TASK PROMPT: Below are some entries. Count the lines where "Given" appears and state only that number.

SOURCE MATERIAL:
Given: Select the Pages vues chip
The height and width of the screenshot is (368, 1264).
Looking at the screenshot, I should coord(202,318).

---

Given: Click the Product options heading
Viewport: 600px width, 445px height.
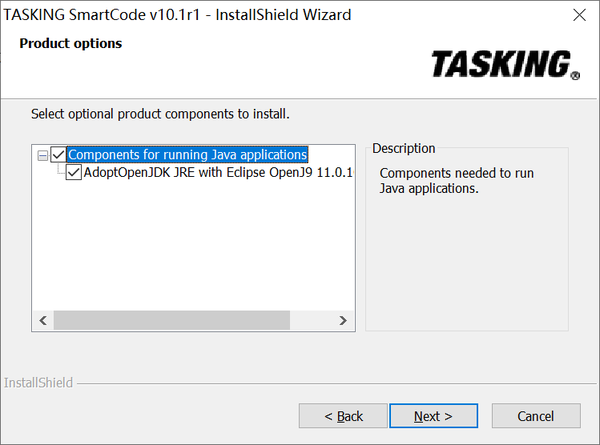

SOLUTION TO THE EXERCISE: 2